* **Instructions for the task**: Copy all lines holding the word "dimensions" from the entries.

───── The data ─────

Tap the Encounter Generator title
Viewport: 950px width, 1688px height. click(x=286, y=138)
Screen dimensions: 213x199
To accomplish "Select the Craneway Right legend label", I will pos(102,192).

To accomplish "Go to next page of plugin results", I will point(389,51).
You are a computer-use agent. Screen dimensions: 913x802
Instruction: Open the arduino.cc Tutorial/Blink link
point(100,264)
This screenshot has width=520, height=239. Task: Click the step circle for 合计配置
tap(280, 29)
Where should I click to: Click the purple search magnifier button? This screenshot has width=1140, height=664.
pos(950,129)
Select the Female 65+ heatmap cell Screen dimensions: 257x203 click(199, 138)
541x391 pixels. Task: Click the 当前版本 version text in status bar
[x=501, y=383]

─────
───── The data ─────

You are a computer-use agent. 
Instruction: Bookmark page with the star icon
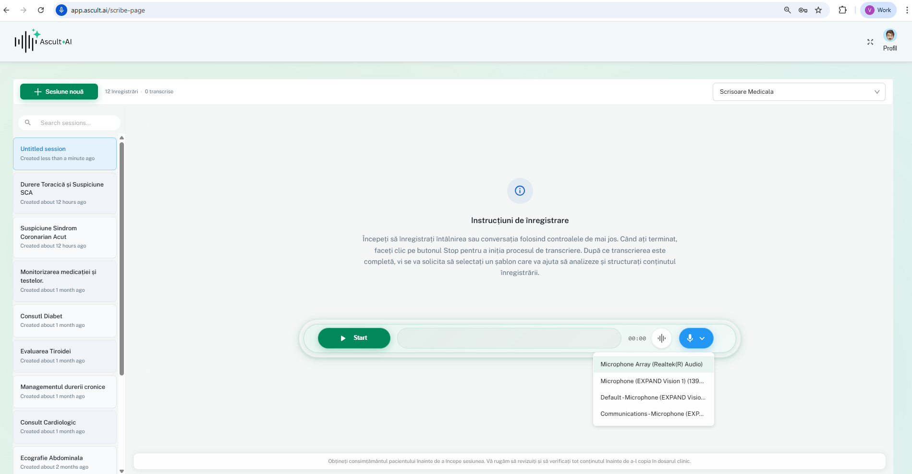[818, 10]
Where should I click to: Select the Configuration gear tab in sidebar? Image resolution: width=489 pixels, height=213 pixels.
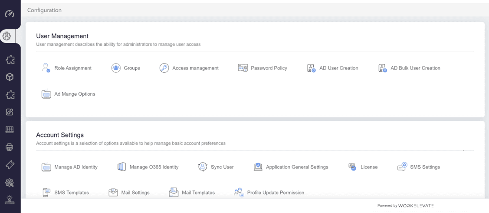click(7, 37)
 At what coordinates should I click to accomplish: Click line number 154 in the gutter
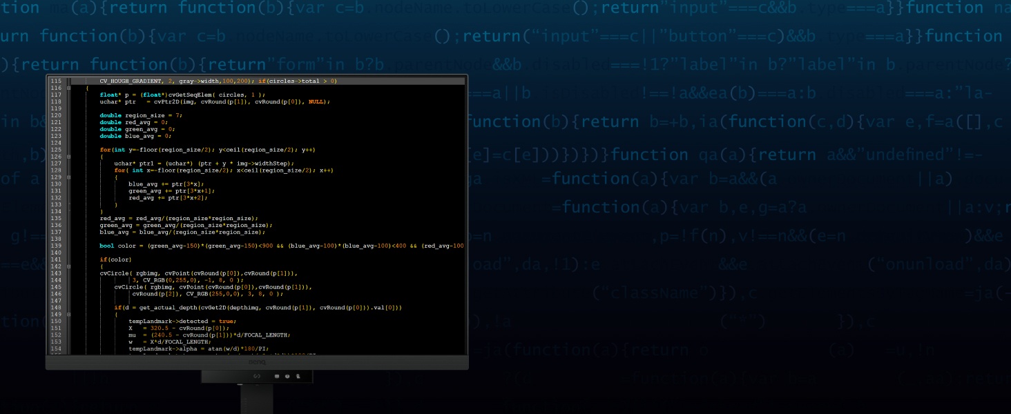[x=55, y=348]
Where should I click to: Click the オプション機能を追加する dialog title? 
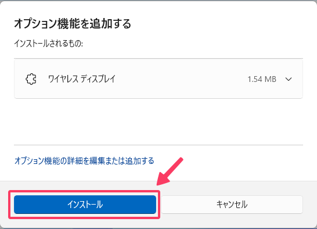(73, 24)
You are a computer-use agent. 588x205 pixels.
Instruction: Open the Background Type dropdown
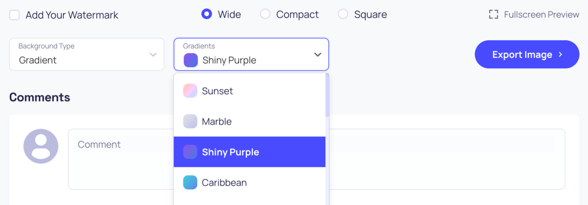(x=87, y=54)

─────

* **Solution for this exercise**:
Screen dimensions: 213x199
You are a computer-use agent. Screen dimensions: 913x802
Select the Female 65+ heatmap cell Screen dimensions: 257x203 click(199, 138)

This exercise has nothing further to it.